Writer’s wee treat

An email landed in my in-box a couple of weeks ago. If I booked early, there were spaces on a four-day writers retreat for just £375 (about $480 US) for next spring. Now whether I am a real, actual Capital-W writer or not we’ll leave to one side for now – it’s a different topic or debate. Whatever the case, the retreat sounded lovely – the location, the meals, the accommodation, plus tuition… And totally unaffordable. I do not suggest it is poor value for money, simply too expensive for me.

Yet the idea is highly appealing. Think how much you’d get done, the satisfaction, the sheer head space. In fitting in writing at home between work, commuting, family, everything else, many of us struggle to gain simple, undistracted time and space for more than an hour or two on most days.

Coincidentally, my two children were off for a week with their father, leaving me with the house to myself. Four days of that week I had to go to work, but taking a Friday off gave me three days of solo living. Could I use that opportunity to recreate a writers retreat in my own home? Or, at least, gain some the benefits ?
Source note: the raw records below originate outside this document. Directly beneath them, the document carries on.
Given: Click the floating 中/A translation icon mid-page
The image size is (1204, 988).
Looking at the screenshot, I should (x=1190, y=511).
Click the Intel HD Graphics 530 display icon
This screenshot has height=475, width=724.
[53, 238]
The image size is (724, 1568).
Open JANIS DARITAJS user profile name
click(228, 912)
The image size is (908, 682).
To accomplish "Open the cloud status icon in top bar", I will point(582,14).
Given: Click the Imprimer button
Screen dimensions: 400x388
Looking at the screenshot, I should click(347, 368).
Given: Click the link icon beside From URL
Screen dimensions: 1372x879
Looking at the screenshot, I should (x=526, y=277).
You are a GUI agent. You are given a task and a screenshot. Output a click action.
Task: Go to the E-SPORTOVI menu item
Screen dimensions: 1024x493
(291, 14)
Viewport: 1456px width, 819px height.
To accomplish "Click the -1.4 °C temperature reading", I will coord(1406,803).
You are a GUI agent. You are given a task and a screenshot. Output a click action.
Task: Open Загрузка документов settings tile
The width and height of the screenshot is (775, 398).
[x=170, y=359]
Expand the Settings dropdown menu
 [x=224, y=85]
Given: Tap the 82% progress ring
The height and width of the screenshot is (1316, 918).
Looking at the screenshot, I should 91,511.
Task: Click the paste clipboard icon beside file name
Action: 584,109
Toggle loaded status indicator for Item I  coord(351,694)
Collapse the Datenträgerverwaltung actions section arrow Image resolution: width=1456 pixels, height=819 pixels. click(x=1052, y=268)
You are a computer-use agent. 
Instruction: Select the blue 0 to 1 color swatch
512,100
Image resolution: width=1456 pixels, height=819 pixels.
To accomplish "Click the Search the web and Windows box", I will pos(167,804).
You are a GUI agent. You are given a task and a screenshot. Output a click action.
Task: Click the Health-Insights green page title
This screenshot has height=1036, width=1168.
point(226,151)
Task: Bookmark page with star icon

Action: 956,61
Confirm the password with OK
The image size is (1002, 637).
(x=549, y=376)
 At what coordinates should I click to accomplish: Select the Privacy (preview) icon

The advantages of retreats, tuition or mentoring aside, evidently include the below:

  1. Time only to write – ie to focus, get more done, perhaps improve… Without distractions or ‘excuses’.
  2. Physical space – dedicated for you to write, in peace, whether alone or communally.
  3. Gain a chance to establish new writing habits – or try out ‘what works for you’.
  4. Leaving behind the distractions of daily life for a new setting – at least physically, and one hopes mentally.
  5. The fresh perspective gained from being in a new location – which may itself provide inspiration.
  6. Interaction with other writers – apart from immediate feedback, this can mean stimulating ideas, gaining a sense of community, future networking, gaining support….
  7. Some locations also have additional resources, such as access to a library.

In trying this at home, numbers 5 and 6 are an obvious no. Numbers 4 and 7? Not completely. Numbers 1, 2, and even 3? Perhaps. Here’s what I did and how it went.

First I had to establish some ‘rules’ for myself, as below.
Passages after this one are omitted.